Great for hiking, walking? A lot of the Bay Area is suburban sprawl, because that’s what engineers like (whereas employees of media companies like Facebook prefer urbanism), and the most urban parts of San Francisco are often insanely steep.

, while Houston is sprawling, though much of the development over the past few years has been high-density hipster infill.

The Bay Area is the hands-down winner when it comes to creativity and charm. But it’s a luxury region, unaffordable and wildly unequal. Houston wins when it comes to livability, especially for people who want to have children.

Kotkin, who has become an evangelist for the Houston model, points out that Houston is possibly the most ethnically diverse city in America. It’s more egalitarian than San Francisco. African-Americans and Hispanics there have high home ownership rates. Houstonians also enjoy a pretty high standard of living. If you take annual earnings per job and adjust it for the local cost of living, then Houston ranks top among major cities.

Over the past few years, liberals and conservatives have been arguing over which growth model is best. But, of course, there’s no need to choose. Both models are more or less working.

In some places, like the Bay Area and Houston. Other places, not so much.

… In addition, as society gets more educated, it segments further. Educated people are more polarized politically than less educated people. …

One result of the election is already clear. Political representation will more closely resemble the underlying social segmentation. Right now there are a lot of red states with Democratic senators. After this election, there will be fewer — probably between four and nine fewer. The election is about sorting people more tightly into their pre-existing boxes. …

People in San Francisco and Houston are achieving success while pursuing different economic models. It probably doesn’t make much sense to govern them intrusively from Washington as if they were engaged in the same project.

A lot of good sense here from Kotkin and Brooks, if I do say so myself.

But here’s the big question for Republicans: what’s the long term game plan? What we see in Texas is that light regulation and an energy boom attracts nonwhite immigrants, whose children will vote Democratic for racialist reasons. (In contrast, leftist Vermont imports African refugees for the usual leftist lunatic reasons, but basically has such a regulated economy that it stays highly white.)

How exactly is the Houston model going to keep the Democrats from getting a lock on the White House, just the way my old lesbian classmate at Rice U., Annise Parker, who is now in her third term as the Democratic mayor of Houston, has a lock on the mayor’s office?

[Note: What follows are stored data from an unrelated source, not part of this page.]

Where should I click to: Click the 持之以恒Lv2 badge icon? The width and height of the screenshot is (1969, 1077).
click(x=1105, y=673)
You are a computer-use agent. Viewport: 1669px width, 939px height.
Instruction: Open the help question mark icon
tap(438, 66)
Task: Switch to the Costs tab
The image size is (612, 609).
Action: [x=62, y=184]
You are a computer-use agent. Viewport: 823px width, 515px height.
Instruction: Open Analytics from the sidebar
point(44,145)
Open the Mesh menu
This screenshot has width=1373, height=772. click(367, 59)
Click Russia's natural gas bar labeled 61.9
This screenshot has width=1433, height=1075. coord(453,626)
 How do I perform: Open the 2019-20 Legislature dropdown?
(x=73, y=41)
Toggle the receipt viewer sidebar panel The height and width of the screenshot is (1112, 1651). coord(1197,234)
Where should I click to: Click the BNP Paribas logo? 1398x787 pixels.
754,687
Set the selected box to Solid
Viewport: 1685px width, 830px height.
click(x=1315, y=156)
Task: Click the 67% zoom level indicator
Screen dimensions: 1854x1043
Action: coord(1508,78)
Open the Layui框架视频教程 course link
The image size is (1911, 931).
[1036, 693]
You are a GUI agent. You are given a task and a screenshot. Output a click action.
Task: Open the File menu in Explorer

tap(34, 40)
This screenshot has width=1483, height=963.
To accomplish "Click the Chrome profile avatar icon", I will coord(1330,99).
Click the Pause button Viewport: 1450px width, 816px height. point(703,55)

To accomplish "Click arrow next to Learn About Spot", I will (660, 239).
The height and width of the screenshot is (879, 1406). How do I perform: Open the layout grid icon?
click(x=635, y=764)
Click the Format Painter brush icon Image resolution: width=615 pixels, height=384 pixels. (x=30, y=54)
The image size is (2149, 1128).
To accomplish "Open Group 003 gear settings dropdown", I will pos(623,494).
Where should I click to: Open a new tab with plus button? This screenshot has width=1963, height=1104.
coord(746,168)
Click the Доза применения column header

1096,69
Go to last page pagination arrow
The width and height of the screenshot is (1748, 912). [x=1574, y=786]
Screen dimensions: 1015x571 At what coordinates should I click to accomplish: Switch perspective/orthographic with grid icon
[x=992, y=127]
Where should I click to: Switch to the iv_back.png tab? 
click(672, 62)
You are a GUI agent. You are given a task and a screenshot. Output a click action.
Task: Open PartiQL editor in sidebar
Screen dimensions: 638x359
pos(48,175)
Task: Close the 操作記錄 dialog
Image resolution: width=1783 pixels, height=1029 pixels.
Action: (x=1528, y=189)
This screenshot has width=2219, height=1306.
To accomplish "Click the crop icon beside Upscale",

There’s a possibility that there’s enough white solidarity in Texas (white Texans voted 76-24 for Romney in 2012) for the Republican Party to stay afloat there, but how is the Republican Party going to win Electoral Votes elsewhere?

Besides immigration, the other existential issue for the survival of a two party system in America is somehow defeating the Culture War against Straight White Men. Why in the world would the children of immigrants join the Republican Party, when it’s notoriously the home of the most despised subhumans in America?

But most Republican higher-ups barely recognize that this war is being waged, much less that they are losing badly.